Lo si vede sia nello schema, che si limita alla mera citazione di "Ordine, Albo e codici deontologici". Ma soprattutto nel questionario, che finge di ignorare le discussioni su una questione essenziale come la sopravvivenza dell'Ordine dei giornalisti, anacronistica struttura che non esiste in alcun paese democratico.

Il Governo chiede agli interessati "Quali sono i vantaggi, ovvero, svantaggi che potrebbero prevedersi adottando un Codice deontologico generale, applicabile anche all'editoria on-line e fatto proprio dall'Autorità garante per le comunicazioni, che in mancanza di proposta dell'Ordine lo adotterebbe motu proprio, e che sarebbe competente a sanzionarne le violazioni, secondo la disciplina già prevista per il trattamento dei dati personali?".

Il meno che si possa dire di questa domanda è che è confusionaria. Ammessa (e non concessa) la sopravvivenza dell'Ordine come è oggi, non avrebbe alcun senso un codice proposto dall'organismo dei giornalisti e da applicare a tutto il settore dell'informazione.
L'associazione professionale dei giornalisti, nella quale dovrebbe trasformarsi l'attuale ordine, dovrebbe ereditarne anche il ruolo di garante della deontologia. Che potrebbe applicarsi solo ai professionisti dell'informazione, non al resto del mondo.

Fa venire i brividi l'ipotesi che, in mancanza di deontologia adottata dell'organismo professionale, il codice di comportamento dei giornalisti debba essere imposto da un'autorità amministrativa. E' inaccettabile, ne va dell'indipendenza dell'informazione.
I giornalisti italiani hanno già i loro codici deontologici. La trasformazione dell'Ordine in associazione non li farebbe venir meno. Ma se, per assurda ipotesi, l'autoregolamentazione dovesse "dissolversi", resterebbe sempre il codice penale a sanzionare gli illeciti. Anche questo, di nuovo, è il senso dell'articolo 21 della Costituzione.

Altri sono i problemi da affrontare, sempre nell'ottica della libertà costituzionale di espressione. Fra i primi quello dei sequestri dei siti internet, fino a oggi troppo frequenti anche per reati sostanzialmente modesti, come le violazioni del diritto d'autore. Ma anche per questioni più serie, come la protezione dei minori, ci sono problemi che devono essere risolti a livello di sistema.

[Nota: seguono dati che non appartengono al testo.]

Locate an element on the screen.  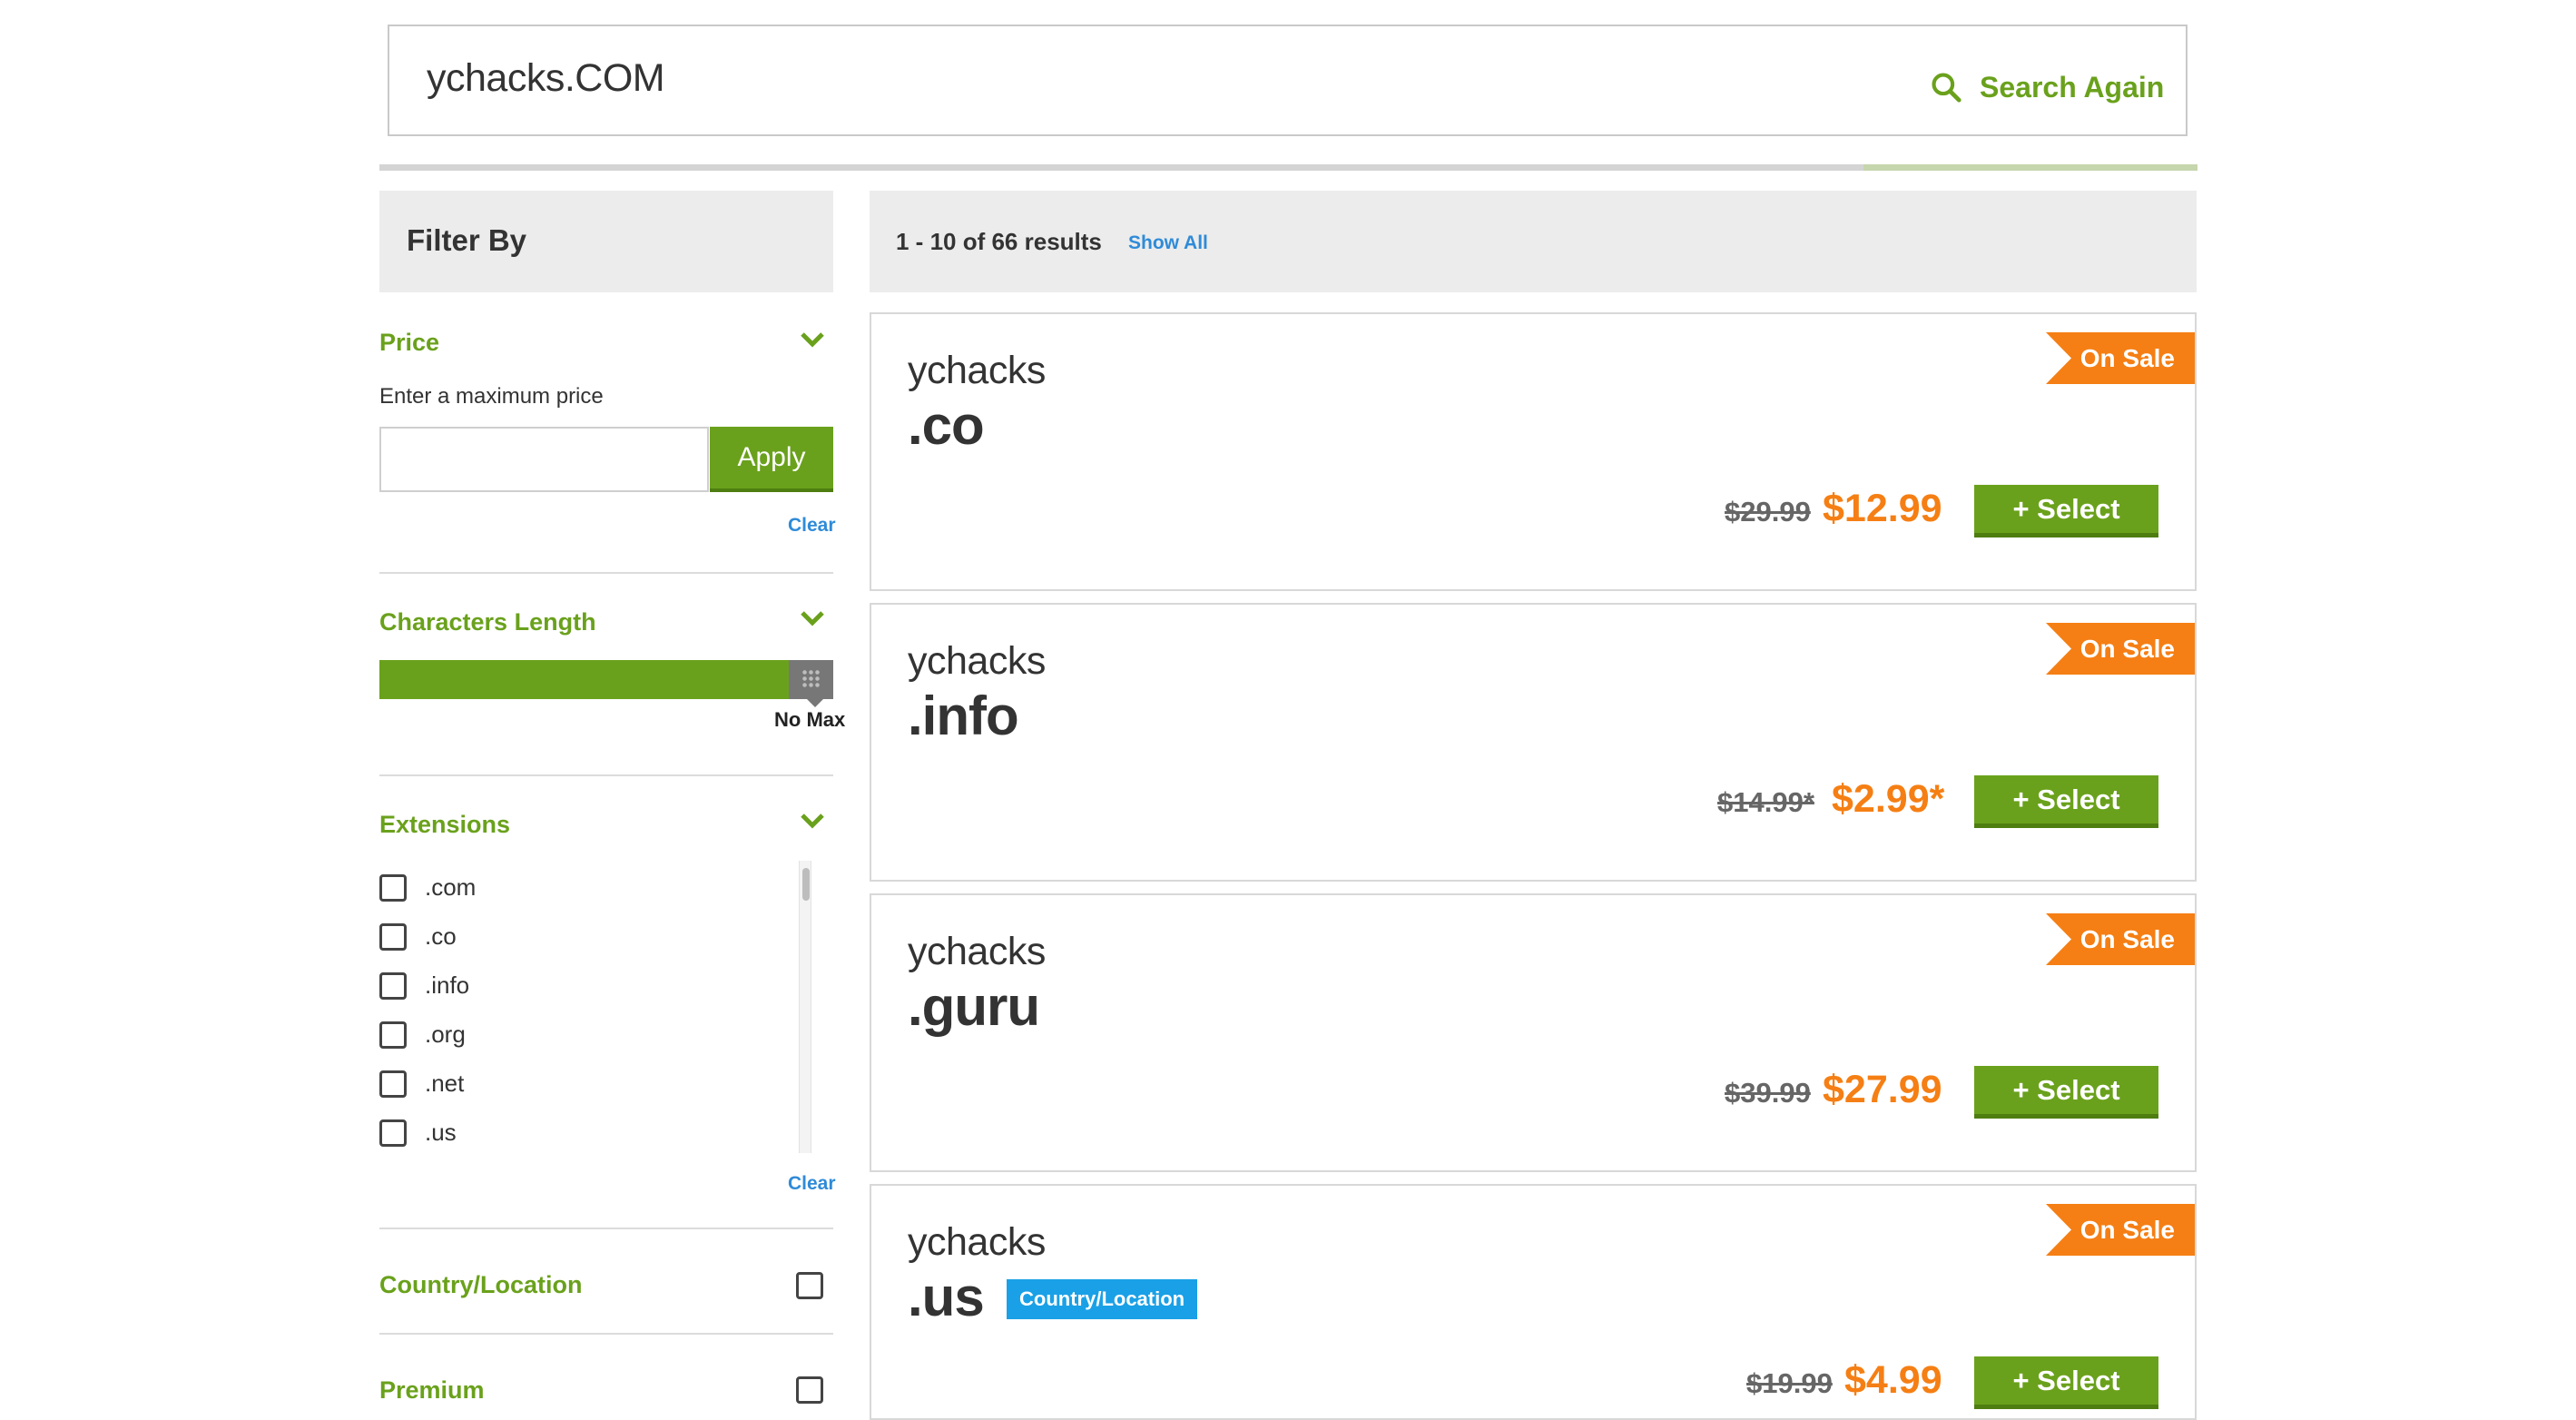
extension-option: .org is located at coordinates (422, 1035). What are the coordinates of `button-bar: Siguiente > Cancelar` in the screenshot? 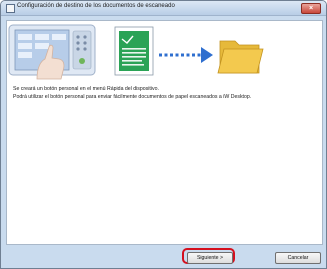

Per fare un solo esempio, c'è il "decreto Gentiloni" del 2 gennaio scorso, per il contrasto alla pedofilia on line. Esso costituisce uno sviluppo molto pericoloso delle prime azioni di "oscuramento" dei siti internet del gioco d'azzardo illegale (vedi Illegale l'operatore o illegittimo il decreto? di Andrea Pascerini, su InterLex). Si tratta di una vera e propria censura digitale, per la quale il decreto Gentiloni impone di mettere in piedi un'apposita infrastruttura tecnologica. Con lo strumento a disposizione, altre "autorità" potrebbero cedere alla tentazione di usarlo. Nei prossimi giorni affronteremo l'argomento su Interlex.

Un altro problema ignorato dallo schema governativo è quello dell'accesso alla professione giornalistica. Si dirà che esso rientra nel disegno di riforma degli ordini professionali, ma è una questione essenziale in una riforma dell'editoria che si propone di ridisegnare l'intero settore anche nell'ottica dell'informazione elettronica.
Ancora, non si pone la questione della registrazione dei periodici presso il tribunale, quando c'è il Registro degli operatori di comunicazione tenuto dall'Autorità per le garanzie. A che servono due registri? Qualcuno pensa ancora che i giornalisti siano pericolosi sovversivi, da affidare alla sorveglianza costante di un giudice?